#### WORKING DATA:
□ □ □ □
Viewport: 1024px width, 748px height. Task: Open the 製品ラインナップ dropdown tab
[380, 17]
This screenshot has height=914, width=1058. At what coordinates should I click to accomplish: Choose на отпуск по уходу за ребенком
□ □ □ □
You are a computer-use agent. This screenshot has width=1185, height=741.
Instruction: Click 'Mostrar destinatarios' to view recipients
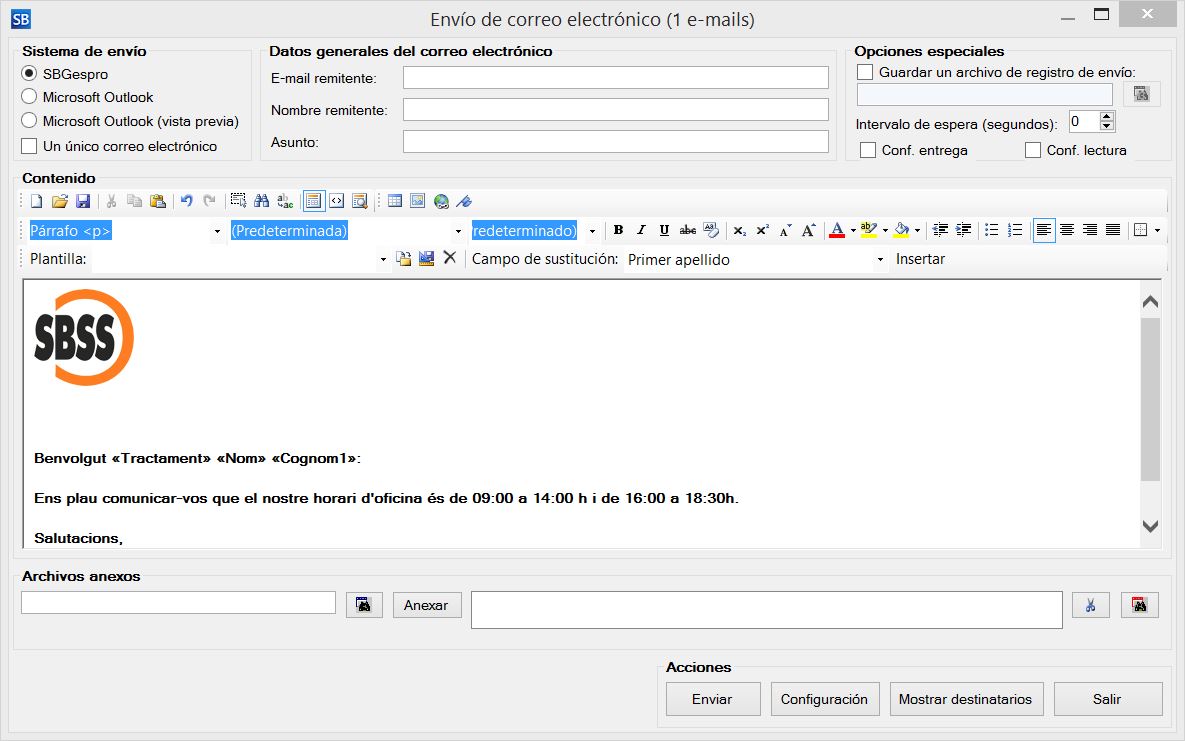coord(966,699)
□ □ □ □
#### AIM OF THE EXERCISE:
Copy each line of the entries that includes the word "This".

#### THE ANSWER:
This screenshot has height=914, width=1058. At what coordinates should I click to accomplish: Choose на отпуск по уходу за ребенком
You are a computer-use agent. This screenshot has width=1185, height=741.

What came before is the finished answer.